Towards self-assembled hybrid artificial cells: novel bottom-up approaches to functional synthetic membranes

Abstract

There has been increasing interest in utilizing bottom-up approaches to develop synthetic cells. A popular methodology is the integration of functionalized synthetic membranes with biological systems, producing "hybrid" artificial cells. This Concept article covers recent advances and the current state-of-the-art of such hybrid systems. Specifically, we describe minimal supramolecular constructs that faithfully mimic the structure and/or function of living cells, often by controlling the assembly of highly ordered membrane architectures with defined functionality. These studies give us a deeper understanding of the nature of living systems, bring new insights into the origin of cellular life, and provide novel synthetic chassis for advancing synthetic biology.

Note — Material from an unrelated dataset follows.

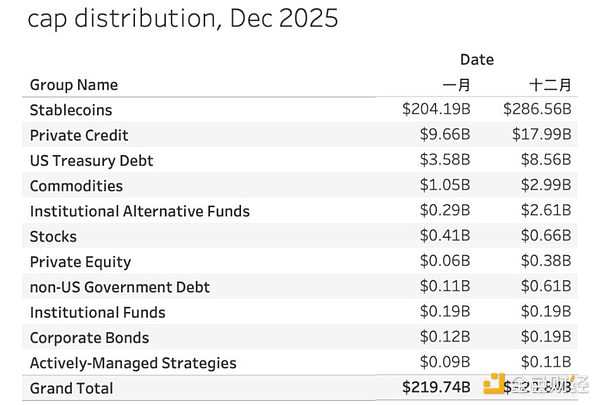Click the Stocks group name

[53, 236]
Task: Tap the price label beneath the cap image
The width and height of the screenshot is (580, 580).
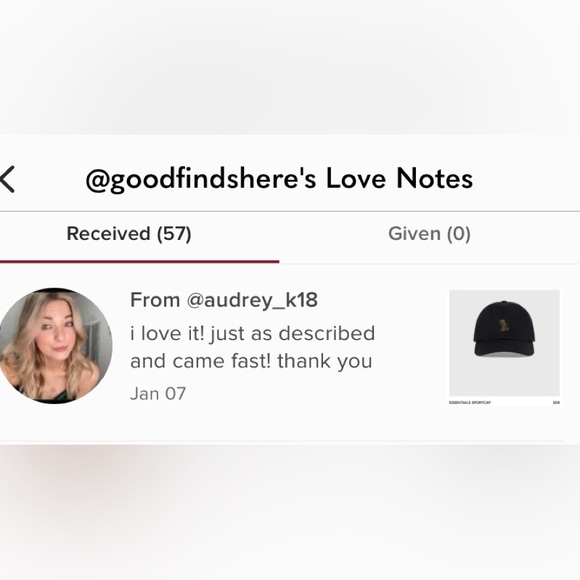Action: click(556, 402)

Keywords: artificial cell; drug delivery; polymersome; synthetic biology; vesicles.

Figure 1

Fatty acid-based vesicles as protocells. Fatty acid vesicles containing a dipeptide catalyst seryl-histidine (Ser-His), which catalyzes the formation of a second dipeptide, N-Acetyl-L-phenylalanine-leucinamide (AcPheLeuNH₂). The newly-formed hydrophopic dipeptide localizes to the vesicle membranes, imparting enhanced affinity for fatty acids, thus promoting vesicle growth.

Figure 2

De novo self-assembly of phospholipid membranes. a) Membrane assembly driven by a copper-catalyzed biomimetic reaction. Azide oil droplets (orange) interact with alkyne lysolipid micelles (blue) in aqueous solution to form an emulsion. Copper catalyst (green) addition triggers azide-alkyne coupling via bioorthogonal triazole formation, which occurs at the interface between insoluble azide oil droplets and the alkyne-containing aqueous solution. This azide-alkyne cycloaddition spontaneously drives de novo phospholipid vesicle formation. b) Spontaneous vesicle assembly induced by NCL-based phospholipid synthesis.

Figure 3

Snapshots from a coarse-grained-simulation of the self-assembly process for the amphiphilic peptide bis(h₅)-K-K₄, which leads to stable β-like assemblies to adopt a vesicular morphology [Adapted from reference 14].

Figure 4

Self-assembly of amphiphilic glycodendrimers into uniform unilamellar vesicles (glycodendrimersomes), which exhibit specific and potent bioactivity in binding biomedically relevant lectins.

Figure 5

Schematic representation of a shell-in-shell polyelectrolyte multilayer capsule obtained by LbL assembly. Laser induced inter-compartmentalized mixing results due to light absorption by gold nanoparticles embedded into the inner shell.

Figure 6

Multicompartmentalized catalytic synthetic cells. Initially, encapsulation of enzymes occurs in polystyrene-b-poly(3-(isocyano-lalanyl-amino-ethyl)-thiophene) (PS-b-PIAT) nanoreactors, followed by mixing of the artificial organelles, cytosolic enzymes, and reagents, and subsequent encapsulation of the mixture in polybutadiene-b-poly(ethylene oxide) (PB-b-PEO) vesicles to create the functional synthetic cell, inside which enzymatic multicompartment catalysis occurs.

Figure 7

Multicompartmentalized vesicles feature pH-responsive transmembrane channels. Multivesicle assemblies comprised of acrylic acid (AAc) and distearin acrylate (DSA) were prepared using a two-stage double emulsion. Increasing pH allows AAc residues to ionize, opening hydrophilic transmembrane channels.